The perception is that the state has been neglecting the east, failing to invest enough there while not tackling issues such as immigration, social justice and crime. This, Loss said, was also enabled by Berlin’s failure in communicating effectively to voters in the east and a lack of representation of easterners in leadership positions – besides exceptions such as former Chancellor Angela Merkel – in the central government and in major companies.
The AfD has tried to fill this vacuum, setting up summer camps and support groups. That has placed the party in an advantageous position to “dominate the emotional ecosystem in the east and to frame problems in certain ways”, Loss said.
Among those problems: an economy that has long felt very different from that of the western Germany.
Although the gap is narrowing, eastern German households hold only about half as much private wealth as those in the west – with pension insurance and income lower than in the west too. The mass exodus of young skilled workers to the west after the fall of the Berlin Wall and a sharp drop in birthrates in the 1990s have led to a shortage of local youth in the workforce.

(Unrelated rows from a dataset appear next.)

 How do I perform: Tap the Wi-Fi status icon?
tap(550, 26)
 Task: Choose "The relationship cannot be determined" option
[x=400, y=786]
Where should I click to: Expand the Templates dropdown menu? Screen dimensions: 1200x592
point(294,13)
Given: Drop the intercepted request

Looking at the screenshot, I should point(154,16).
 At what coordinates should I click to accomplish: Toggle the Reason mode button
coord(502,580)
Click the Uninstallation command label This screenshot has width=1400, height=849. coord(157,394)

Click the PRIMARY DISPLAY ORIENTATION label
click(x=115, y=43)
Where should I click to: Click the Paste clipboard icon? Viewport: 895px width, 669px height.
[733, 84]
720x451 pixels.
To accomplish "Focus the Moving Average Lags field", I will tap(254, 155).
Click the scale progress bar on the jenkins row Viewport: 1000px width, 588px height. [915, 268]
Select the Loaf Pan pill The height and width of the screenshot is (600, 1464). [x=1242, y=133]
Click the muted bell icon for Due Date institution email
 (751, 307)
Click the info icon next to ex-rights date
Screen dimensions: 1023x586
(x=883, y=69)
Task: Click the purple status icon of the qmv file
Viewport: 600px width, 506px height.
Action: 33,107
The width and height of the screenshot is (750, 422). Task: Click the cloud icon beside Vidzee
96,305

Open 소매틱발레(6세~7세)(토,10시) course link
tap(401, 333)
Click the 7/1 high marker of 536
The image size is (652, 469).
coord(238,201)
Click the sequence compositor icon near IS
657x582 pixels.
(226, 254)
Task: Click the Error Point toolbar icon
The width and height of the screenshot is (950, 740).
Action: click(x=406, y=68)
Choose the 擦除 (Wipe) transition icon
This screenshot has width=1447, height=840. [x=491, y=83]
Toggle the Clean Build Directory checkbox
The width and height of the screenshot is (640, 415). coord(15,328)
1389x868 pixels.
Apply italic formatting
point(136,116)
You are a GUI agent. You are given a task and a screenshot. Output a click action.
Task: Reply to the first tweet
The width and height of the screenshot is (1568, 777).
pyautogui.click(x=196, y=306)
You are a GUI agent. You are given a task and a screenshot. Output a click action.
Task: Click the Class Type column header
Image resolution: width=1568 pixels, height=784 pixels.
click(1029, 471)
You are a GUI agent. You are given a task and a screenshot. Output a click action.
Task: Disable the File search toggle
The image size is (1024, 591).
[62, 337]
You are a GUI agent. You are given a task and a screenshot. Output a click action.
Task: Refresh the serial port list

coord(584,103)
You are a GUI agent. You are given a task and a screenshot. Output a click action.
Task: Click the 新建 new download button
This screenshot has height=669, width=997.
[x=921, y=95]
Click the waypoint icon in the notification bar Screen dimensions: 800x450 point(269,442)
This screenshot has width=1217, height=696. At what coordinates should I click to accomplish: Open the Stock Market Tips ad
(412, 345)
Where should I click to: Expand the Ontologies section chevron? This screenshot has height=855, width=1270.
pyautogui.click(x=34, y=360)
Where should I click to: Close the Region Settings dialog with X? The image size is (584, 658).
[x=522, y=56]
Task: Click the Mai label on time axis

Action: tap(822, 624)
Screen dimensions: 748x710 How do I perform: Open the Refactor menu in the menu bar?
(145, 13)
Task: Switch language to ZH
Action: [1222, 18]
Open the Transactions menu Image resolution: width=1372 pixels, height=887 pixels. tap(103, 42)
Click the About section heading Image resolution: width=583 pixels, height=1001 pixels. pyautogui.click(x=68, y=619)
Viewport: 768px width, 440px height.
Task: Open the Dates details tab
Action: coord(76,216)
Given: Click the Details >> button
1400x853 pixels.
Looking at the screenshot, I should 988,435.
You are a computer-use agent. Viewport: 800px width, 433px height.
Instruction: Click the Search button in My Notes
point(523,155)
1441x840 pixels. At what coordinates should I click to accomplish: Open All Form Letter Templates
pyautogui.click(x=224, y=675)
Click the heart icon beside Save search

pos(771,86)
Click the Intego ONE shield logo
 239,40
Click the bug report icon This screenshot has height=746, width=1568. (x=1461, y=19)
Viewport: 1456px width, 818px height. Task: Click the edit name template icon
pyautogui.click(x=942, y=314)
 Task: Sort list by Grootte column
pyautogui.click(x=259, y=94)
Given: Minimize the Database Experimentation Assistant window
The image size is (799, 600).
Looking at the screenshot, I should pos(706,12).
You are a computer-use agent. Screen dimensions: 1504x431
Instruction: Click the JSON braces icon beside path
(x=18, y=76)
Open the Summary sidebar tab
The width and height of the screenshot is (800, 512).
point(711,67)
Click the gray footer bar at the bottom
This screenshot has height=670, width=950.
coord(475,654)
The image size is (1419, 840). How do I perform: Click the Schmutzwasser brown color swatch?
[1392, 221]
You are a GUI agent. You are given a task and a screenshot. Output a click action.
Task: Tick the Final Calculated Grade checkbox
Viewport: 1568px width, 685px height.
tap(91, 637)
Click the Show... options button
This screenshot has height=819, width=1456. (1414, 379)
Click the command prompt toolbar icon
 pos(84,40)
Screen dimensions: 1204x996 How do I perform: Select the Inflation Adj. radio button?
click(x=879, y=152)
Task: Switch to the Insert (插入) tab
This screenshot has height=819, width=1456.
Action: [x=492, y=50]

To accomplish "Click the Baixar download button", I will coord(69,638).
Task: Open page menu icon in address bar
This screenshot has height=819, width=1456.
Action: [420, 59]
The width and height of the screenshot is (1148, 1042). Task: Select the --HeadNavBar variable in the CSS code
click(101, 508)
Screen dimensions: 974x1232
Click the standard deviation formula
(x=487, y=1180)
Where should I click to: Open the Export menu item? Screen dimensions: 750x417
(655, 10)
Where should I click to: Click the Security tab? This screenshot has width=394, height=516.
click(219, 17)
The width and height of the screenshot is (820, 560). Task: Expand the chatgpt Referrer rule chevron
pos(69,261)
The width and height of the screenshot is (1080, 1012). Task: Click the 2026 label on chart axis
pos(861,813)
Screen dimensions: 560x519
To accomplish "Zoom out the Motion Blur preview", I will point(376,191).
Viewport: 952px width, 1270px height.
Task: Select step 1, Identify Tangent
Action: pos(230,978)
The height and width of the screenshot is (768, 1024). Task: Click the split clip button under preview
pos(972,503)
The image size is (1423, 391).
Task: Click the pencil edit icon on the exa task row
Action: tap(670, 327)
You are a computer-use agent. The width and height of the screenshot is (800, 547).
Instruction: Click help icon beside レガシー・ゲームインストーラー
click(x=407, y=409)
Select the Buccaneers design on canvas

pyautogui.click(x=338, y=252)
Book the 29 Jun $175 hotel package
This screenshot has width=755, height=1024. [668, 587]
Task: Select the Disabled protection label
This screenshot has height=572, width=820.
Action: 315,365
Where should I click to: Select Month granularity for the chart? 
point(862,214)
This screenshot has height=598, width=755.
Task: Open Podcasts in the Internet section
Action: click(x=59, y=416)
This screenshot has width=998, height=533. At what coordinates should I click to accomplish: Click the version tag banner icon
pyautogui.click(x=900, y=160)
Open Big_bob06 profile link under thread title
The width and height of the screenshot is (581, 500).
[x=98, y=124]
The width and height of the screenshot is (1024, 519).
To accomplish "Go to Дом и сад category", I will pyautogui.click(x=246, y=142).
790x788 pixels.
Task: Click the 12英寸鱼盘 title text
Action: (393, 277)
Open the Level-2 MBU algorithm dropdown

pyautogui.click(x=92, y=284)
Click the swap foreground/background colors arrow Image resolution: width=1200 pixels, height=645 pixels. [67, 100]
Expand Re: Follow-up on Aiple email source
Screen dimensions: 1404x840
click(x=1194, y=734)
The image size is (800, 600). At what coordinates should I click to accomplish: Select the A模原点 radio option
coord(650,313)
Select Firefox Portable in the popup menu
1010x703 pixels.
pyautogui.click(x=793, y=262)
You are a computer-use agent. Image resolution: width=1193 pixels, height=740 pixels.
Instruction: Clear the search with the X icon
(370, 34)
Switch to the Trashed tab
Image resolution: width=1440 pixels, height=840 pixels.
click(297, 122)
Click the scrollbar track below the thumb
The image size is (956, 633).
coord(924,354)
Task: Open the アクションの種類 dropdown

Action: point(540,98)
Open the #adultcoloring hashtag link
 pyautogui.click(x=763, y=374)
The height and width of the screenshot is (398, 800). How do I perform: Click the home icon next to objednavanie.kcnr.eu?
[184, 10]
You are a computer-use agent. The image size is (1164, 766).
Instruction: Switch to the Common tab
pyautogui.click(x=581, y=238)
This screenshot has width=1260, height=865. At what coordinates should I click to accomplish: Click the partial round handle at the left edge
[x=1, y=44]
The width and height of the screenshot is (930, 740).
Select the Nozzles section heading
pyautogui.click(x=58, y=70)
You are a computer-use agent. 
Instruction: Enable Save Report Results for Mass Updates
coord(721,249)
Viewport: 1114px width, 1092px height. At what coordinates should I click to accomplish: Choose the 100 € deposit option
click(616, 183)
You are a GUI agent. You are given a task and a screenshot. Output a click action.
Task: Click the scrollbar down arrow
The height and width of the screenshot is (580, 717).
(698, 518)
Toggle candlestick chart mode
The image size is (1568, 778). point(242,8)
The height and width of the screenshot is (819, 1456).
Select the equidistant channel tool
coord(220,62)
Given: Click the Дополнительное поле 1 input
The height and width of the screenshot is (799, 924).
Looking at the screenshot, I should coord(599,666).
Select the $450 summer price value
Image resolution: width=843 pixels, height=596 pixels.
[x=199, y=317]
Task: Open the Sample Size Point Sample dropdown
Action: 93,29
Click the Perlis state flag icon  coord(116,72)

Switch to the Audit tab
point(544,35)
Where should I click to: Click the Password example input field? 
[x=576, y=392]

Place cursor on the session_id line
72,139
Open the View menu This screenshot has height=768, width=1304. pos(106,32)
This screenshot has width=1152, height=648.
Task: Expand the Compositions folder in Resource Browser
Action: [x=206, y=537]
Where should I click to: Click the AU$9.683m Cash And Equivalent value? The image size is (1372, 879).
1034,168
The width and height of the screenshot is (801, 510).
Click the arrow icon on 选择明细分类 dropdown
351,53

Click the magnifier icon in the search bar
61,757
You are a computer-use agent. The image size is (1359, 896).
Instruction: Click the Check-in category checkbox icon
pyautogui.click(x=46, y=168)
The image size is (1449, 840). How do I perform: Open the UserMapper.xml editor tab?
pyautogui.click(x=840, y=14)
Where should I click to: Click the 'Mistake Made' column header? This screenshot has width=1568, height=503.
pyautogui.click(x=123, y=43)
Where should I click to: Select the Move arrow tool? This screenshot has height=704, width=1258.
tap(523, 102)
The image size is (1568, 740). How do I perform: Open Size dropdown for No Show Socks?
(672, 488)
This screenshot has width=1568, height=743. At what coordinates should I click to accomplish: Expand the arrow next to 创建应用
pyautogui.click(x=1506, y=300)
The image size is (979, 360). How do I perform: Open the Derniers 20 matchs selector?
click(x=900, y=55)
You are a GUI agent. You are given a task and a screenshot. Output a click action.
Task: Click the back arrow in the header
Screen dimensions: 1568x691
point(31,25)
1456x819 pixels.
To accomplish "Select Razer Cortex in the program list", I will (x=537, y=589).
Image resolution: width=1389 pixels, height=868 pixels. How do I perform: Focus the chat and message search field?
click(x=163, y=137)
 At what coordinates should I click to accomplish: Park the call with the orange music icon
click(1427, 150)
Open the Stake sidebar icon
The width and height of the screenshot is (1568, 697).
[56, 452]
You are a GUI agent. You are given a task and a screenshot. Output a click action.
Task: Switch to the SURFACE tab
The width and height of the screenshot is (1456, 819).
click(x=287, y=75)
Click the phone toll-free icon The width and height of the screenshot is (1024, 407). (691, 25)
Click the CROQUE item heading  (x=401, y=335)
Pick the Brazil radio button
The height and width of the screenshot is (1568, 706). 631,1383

Increasingly, immigrant workers are filling that void: The German Economic Institute said foreign employees’ contribution to the combined gross domestic product (GDP) of the eastern states is 24.6 billion euros ($27.2bn) – 5.8 percent of the total. The research institute noted that fewer migrants would be far more detrimental for the east than the west. In all, 8.6 percent of the workforce in the east consists of foreign nationals — compared with 15.5 percent of the labour force in the west.
And though still low, the east’s contribution to the national GDP has increased from 6.8 percent in 1991 to 11.2 percent last year on the back of billions of euros in investments in infrastructure and high-tech industries, especially semiconductors.
But what many residents in the east see “is an ageing population that doesn’t look like a promising, innovative future. You feel like you live in a retirement home,” said Ulrich Bruckner, professor for European studies at Stanford University in Berlin.
Many easterners feel that policies focused on climate change and integration are elitist and imposed on them by a government dominated by those in the west.
“There is fear of being overwhelmed by Western values which are not in line with traditional values that the AfD stands for,” political scientist Florian Hartleb said. “It shows how strong the desire for identity is – a reason why immigration is seen as a threat.”
Amid all of this, the AfD’s far-right stance does not appear to be a factor against it in voting in the east. German security services have labelled the party’s local branches in Thuringia and Saxony “right-wing extremist”. Its leader Bjorn Hocke has been fined twice for using Nazi slogans.
Divide over Russia
The historical east-west divide also translates into different feelings over Russia and its invasion of Ukraine. After decades under Soviet rule, the former East Germany doesn’t view Moscow as a threat to the same extent as in the pro-NATO former West Germany.
The Sahra Wagenknecht Alliance, another populist anti-immigration party that performed stronger in Sunday’s elections than many established parties despite being founded only in January, has called for an end to military support to Ukraine and for sanctions against Moscow to be lifted.
Questions linger over the impact of the AfD’s performance in Thuringia and Saxony at the national level as federal elections are set to take place next year. The two states combined are home to a little more than 6 million people out of Germany’s 85 million population. Nationally, the party is polling at about 16 percent.
Yet the AfD’s emergence and its narrative have already moved the pendulum of German politics towards the right. The government has tightened immigration laws and pledged to do more to reduce immigration and boost deportations. Last week, the government deported dozens of Afghan nationals to Kabul for the first time since the Taliban takeover in 2021.